Materials provided:

┄┄┄┄┄┄┄┄┄┄┄┄┄┄┄┄┄┄┄┄

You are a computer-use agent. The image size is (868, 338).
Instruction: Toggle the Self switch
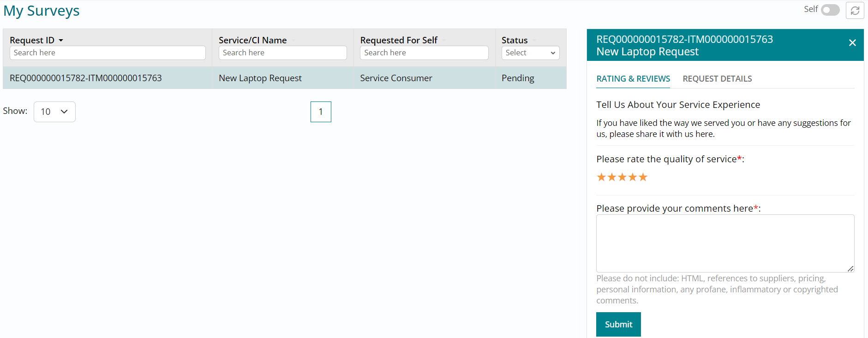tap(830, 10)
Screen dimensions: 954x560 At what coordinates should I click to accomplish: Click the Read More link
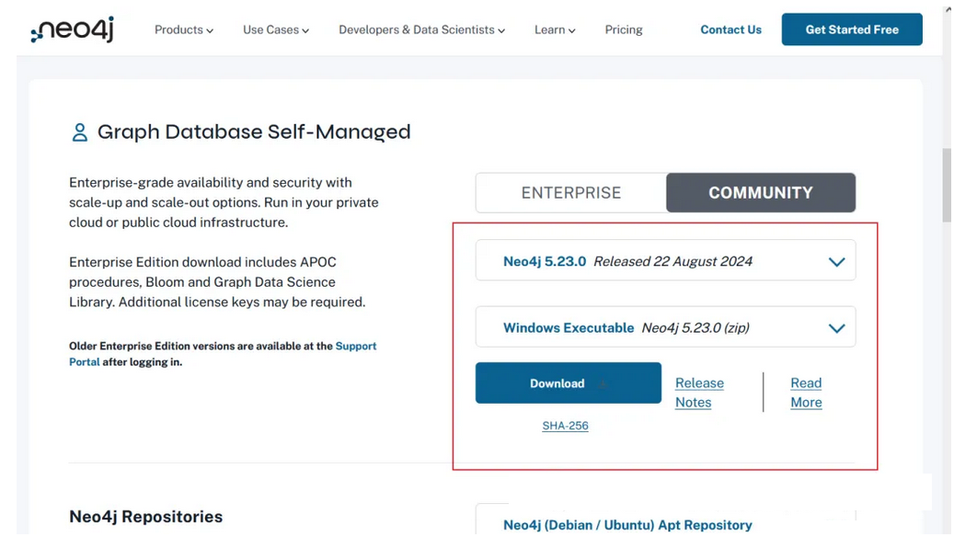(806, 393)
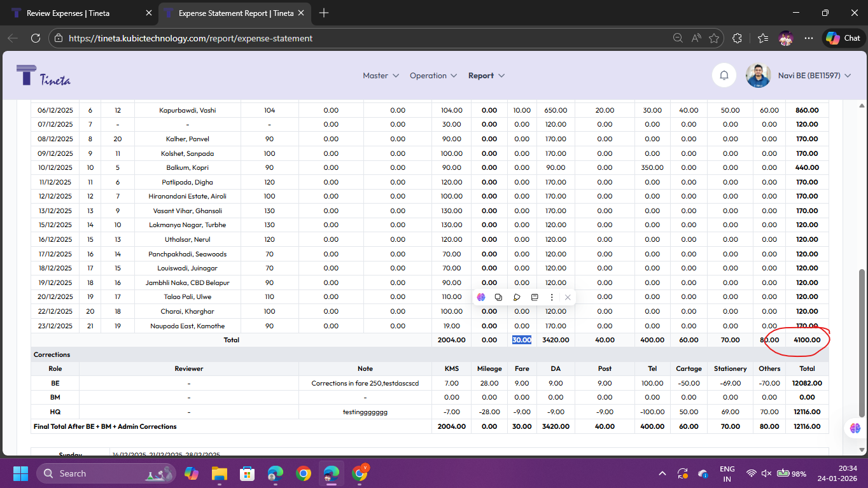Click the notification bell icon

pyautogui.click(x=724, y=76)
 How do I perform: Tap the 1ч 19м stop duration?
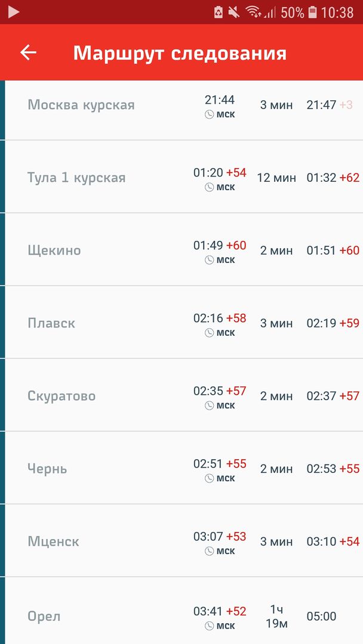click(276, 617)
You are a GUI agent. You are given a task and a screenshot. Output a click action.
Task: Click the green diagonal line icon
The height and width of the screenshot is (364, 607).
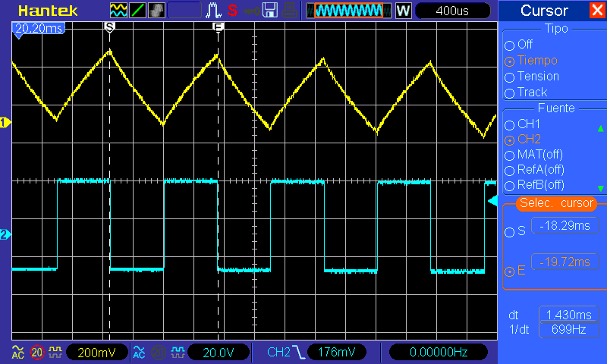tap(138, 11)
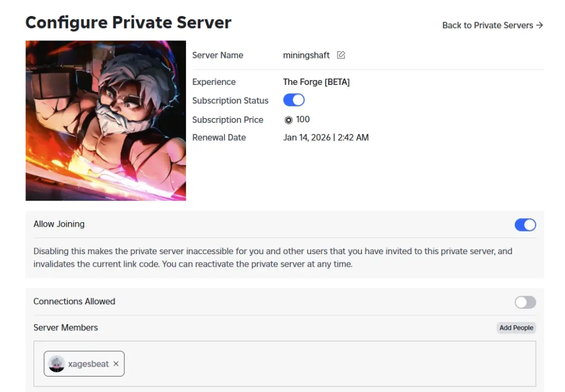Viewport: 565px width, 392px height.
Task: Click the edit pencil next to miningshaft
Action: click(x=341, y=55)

┄┄┄┄┄┄┄┄┄┄┄┄┄┄┄┄┄┄┄┄

Work item:
Report each line of the material above where the word "agent" appears.

Task output:
You are a computer-use agent. The image size is (868, 338).
You are a GUI agent. You are given a task and a screenshot. Output a click action.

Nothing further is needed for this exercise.